The open-air annexe (Block B, 1916) is important in demonstrating the principal characteristics of its standard type designed by the Department of Public Works (DPW) and is a rare example. These characteristics include: highset, timber-framed construction; single skin verandah wall; northern verandah (now enclosed); internal, VJ timber linings; and coved ceiling with steel tie rods and VJ timber lining with timber lattice ceiling vents.

The open-air annexe is also important in demonstrating the principal characteristics of later, typical enclosures made to the standard type, including weatherboard cladding (exterior), VJ timber lining (interior) and timber-framed windows.

The interwar concrete toilet blocks (Girls and Boys, 1936) are important in demonstrating the principal characteristics of toilet blocks built on school sites during the interwar period, and are highly intact examples. These characteristics include: their discreet locations on the boundaries of the school site; lowset, single storey, in-situ concrete construction; concrete plinths; concrete entry stairs; VJ timber-lined and -panelled partitions; timber batten screens and doors; and hipped roofs.

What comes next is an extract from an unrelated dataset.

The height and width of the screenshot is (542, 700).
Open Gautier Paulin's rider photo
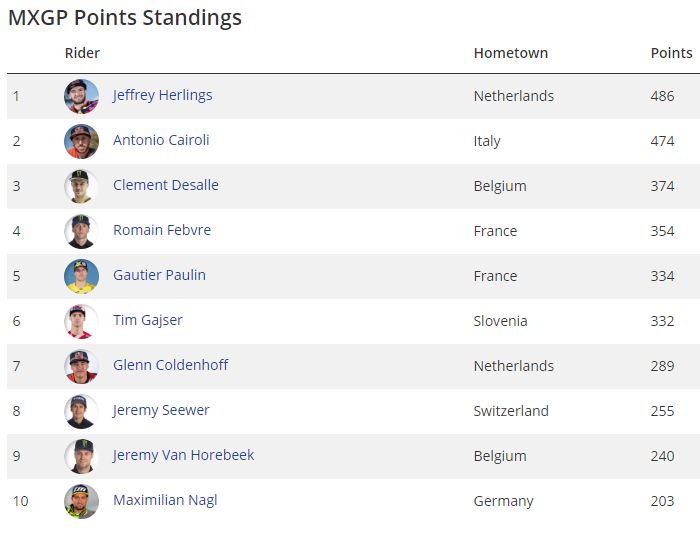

The place has a strong or special association with a particular community or cultural group for social, cultural or spiritual reasons.

Dutton Park State School has a strong and ongoing association with former students, parents, staff members and the surrounding Dutton Park community. Operating since 1884, generations of students have been taught at the school. The place is important for its contribution to the educational development of Dutton Park and as a focus for the community.